In Gaza, where Israeli ground troops are now fighting, efforts of technological resilience and improvisation are happening for another reason: simple communication. The connectivity that many people take for granted all but disappeared — almost overnight.”

Mohammad Abuajwa is an English teacher in Central Gaza, in a city called Deir el Barah. When the war began he was about to go to Germany to begin work on a graduate degree. We wanted to talk to him on the phone, but the Internet there was so patchy we couldn’t get through.

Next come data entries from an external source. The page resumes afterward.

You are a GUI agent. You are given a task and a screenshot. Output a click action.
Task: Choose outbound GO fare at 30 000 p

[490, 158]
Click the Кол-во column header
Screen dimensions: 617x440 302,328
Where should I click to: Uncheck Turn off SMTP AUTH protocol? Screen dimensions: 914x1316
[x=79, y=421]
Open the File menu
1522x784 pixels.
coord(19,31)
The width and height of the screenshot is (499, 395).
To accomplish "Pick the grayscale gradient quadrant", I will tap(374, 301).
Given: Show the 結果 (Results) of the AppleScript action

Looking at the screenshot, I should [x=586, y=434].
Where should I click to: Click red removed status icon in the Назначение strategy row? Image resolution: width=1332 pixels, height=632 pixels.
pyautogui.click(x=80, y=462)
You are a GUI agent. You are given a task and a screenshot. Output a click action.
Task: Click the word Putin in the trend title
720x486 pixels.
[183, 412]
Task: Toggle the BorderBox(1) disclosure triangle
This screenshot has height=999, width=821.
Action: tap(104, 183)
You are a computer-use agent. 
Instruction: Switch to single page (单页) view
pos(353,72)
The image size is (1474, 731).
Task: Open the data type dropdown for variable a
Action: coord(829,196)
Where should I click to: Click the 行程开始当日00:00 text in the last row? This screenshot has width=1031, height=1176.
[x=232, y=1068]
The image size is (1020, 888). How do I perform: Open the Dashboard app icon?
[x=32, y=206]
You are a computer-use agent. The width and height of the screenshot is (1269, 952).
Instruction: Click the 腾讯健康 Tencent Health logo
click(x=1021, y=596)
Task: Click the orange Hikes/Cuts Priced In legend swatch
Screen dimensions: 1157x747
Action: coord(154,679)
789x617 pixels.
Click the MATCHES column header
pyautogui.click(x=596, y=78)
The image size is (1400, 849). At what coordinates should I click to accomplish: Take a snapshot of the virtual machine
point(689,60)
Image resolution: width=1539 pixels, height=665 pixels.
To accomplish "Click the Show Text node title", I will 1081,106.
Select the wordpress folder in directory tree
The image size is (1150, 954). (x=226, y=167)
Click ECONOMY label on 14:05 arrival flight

So we had him record answers to questions on his phone and send them to us when there was enough internet to do so. He recorded one while he was standing at a window looking out onto the rubble that used to be the apartment building next door. Israeli airstrikes hit the place about two weeks earlier. He said trucks had pulled up front in a bid to extract anyone who had been caught underneath. “A lot of people died and some of them were never found,” he said, sighing. “So it’s pretty, pretty terrible.”

The internet blackouts — and the sinking feeling that people in Gaza were suddenly cut off from the world — began a short time after that. Abajwa said that the first time, everything went dark for 36 hours. And he said it was frightening for anyone who had any loved ones in Gaza.

“Imagine if you were abroad and you had a family here in Gaza,” he said. “And that internet connection was stable for some point, but then suddenly, for 24 hours or so, [it] goes down." People outside Gaza immediately assumed the worst. “Your family and friends assume you were bombed here in Gaza. They thought we were under the rubble,” he said.

When the internet came back on, his friends and family flooded him with calls. “We comforted them,” he said. “We told them that, hey, everything is fine.” The next time the internet disappeared was a couple of days before we interviewed him. “And it was quite a bit shorter, the Wi-Fi came back quickly. It almost feels like someone is pulling the plug and plugging it back in whenever they please.”


Fiber optic hangups

Gaza is about twice the size of Washington, D.C., and its telecom provider, Paltel, started in the 1990s. Its very existence was set out as part of the Oslo and Paris peace accords between Israel and the Palestine Liberation Organization. They were supposed to be part of an effort that would allow Palestinians to manage their own infrastructure: roads, water, telecoms.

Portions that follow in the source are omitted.